County Drowning Prevention Coaltion pushing water safety after four kids nearly drown in past week

Drowning prevention officials pushing water safety

WEST PALM BEACH, Fla. - As the number of very warm days increase, so does the risk of drowning. In the past week alone, at least four Palm Beach County children have nearly drowned in pools and fortunately every one of them received CPR.

The Palm Beach County Drowning Prevention Coalition says since summer is here, it's time to learn our ABC's, which are adult supervision, barriers and classes.

"Without a doubt finding my grandson in the pool is the most devastating and most traumatic thing that I've ever been through in my life," Brian Edwards said.

It was a Christmas present Edwards never wanted to receive. Seven years ago, he found his 3-year-old grandson, Jake King, blue and lifeless in the pool.

"I just lost it," Edwards said. "I mean in trying to think fast to do whatever we could to start the process to try and save his life."

_Tasks to carry out:_
1. Write out the stretch of the drowning-prevention article from "County Drowning Prevention Coaltion" through "in the pool.".
2. Continue the drowning-prevention article from its last sentence.
The lines that follow have no connection to the drowning-prevention article.

_Extracted data:_

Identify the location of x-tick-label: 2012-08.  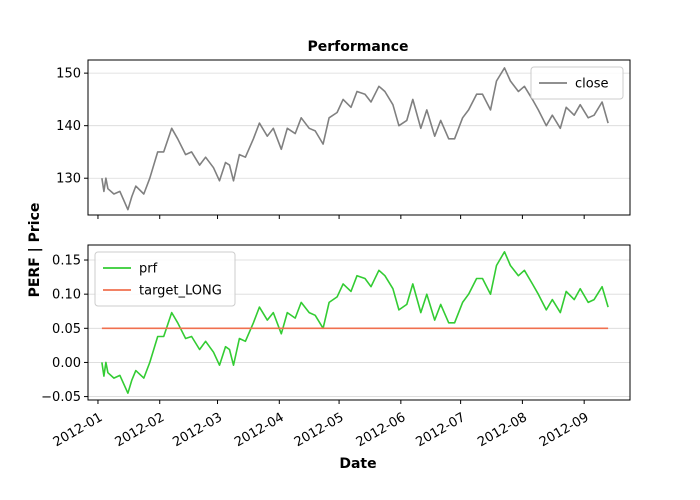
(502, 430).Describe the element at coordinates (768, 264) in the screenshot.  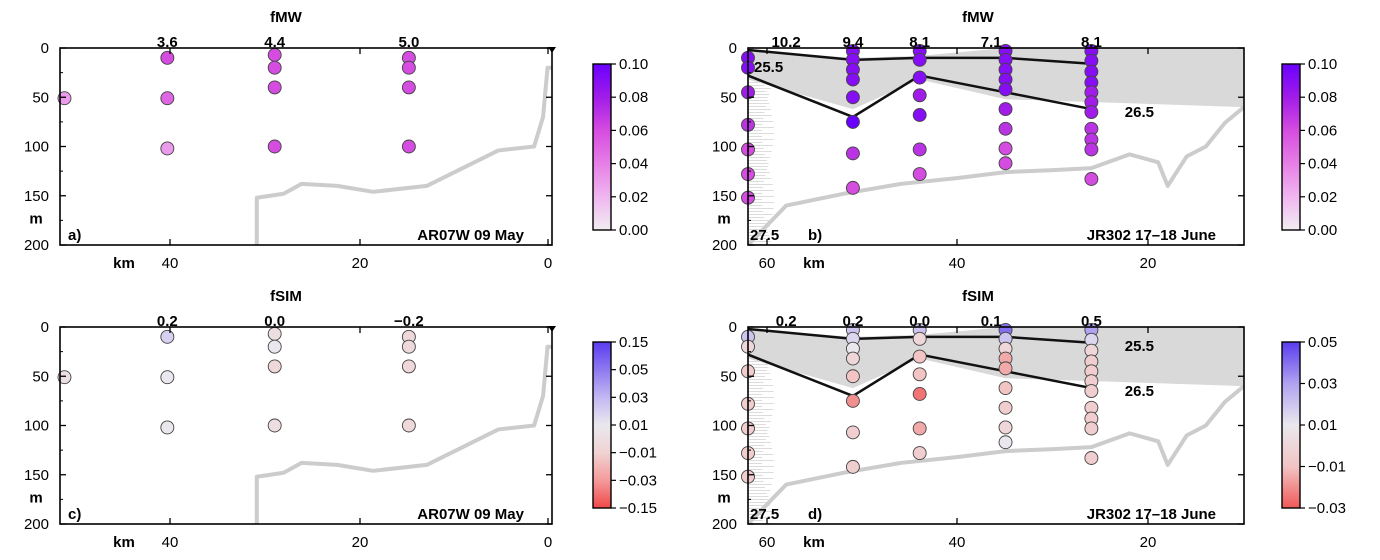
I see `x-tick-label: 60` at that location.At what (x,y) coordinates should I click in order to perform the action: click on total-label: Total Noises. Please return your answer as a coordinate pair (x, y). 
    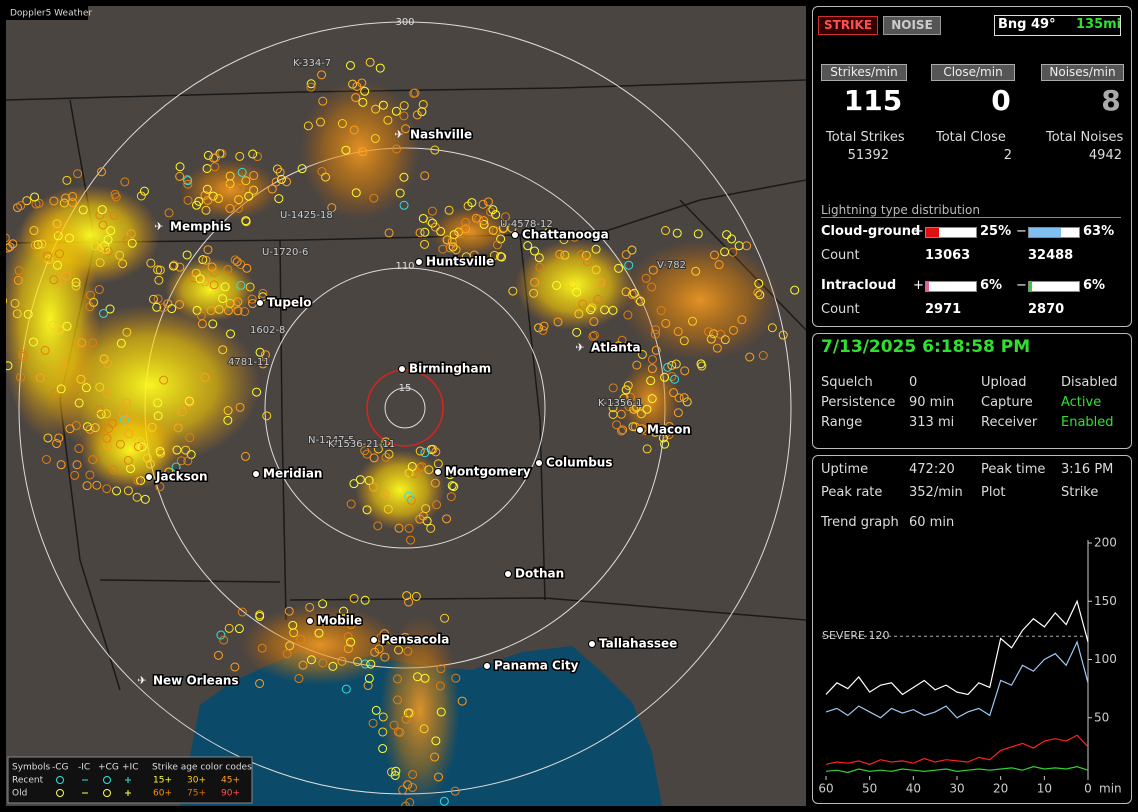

_Answers:_
1.
County Drowning Prevention Coaltion pushing water safety after four kids nearly drown in past week

Drowning prevention officials pushing water safety

WEST PALM BEACH, Fla. - As the number of very warm days increase, so does the risk of drowning. In the past week alone, at least four Palm Beach County children have nearly drowned in pools and fortunately every one of them received CPR.

The Palm Beach County Drowning Prevention Coalition says since summer is here, it's time to learn our ABC's, which are adult supervision, barriers and classes.

"Without a doubt finding my grandson in the pool is the most devastating and most traumatic thing that I've ever been through in my life," Brian Edwards said.

It was a Christmas present Edwards never wanted to receive. Seven years ago, he found his 3-year-old grandson, Jake King, blue and lifeless in the pool.

2.
After six days in intensive care, the 3-year-old lived, but Edwards says it was a scary way to learn a valuable lesson.

"Every safety precaution has to be taken make sure those children are not left unattended," Edwards said.

That's A, adult supervision, but if you can't always watch them in the water, there's option B, which is to make sure you have a barrier around the pool.

"You're not a bad parent if you lose sight of your child," Anna Stewart of the Drowning Prevention Coalition said. "I mean children are very fast, but we want parents to recognize that they can do things around the house to make their children safe."

That could be alarms or gates, but Stewart said the more barriers the better.

"You want as many as possible so if one breaks down another will take its place," Stewart added.

There is always plan C, which she said are classes that teach your kids how to swim.

"Every child needs to know how to save themselves if they fall in a body of water," Stewart said.

By following the ABC's, hopefully it will keep you from seeing what Edwards had to seven years ago or something even worse.

"He does well now," Edwards said. "But we were on the lucky side of what a drowning incident can be."

The Drowning Prevention Coalition can't host free classes anymore, but they are willing to help in anyway they can.  You can reach them at 561-616-7068 or online at www.pbc.org/drowningprevention .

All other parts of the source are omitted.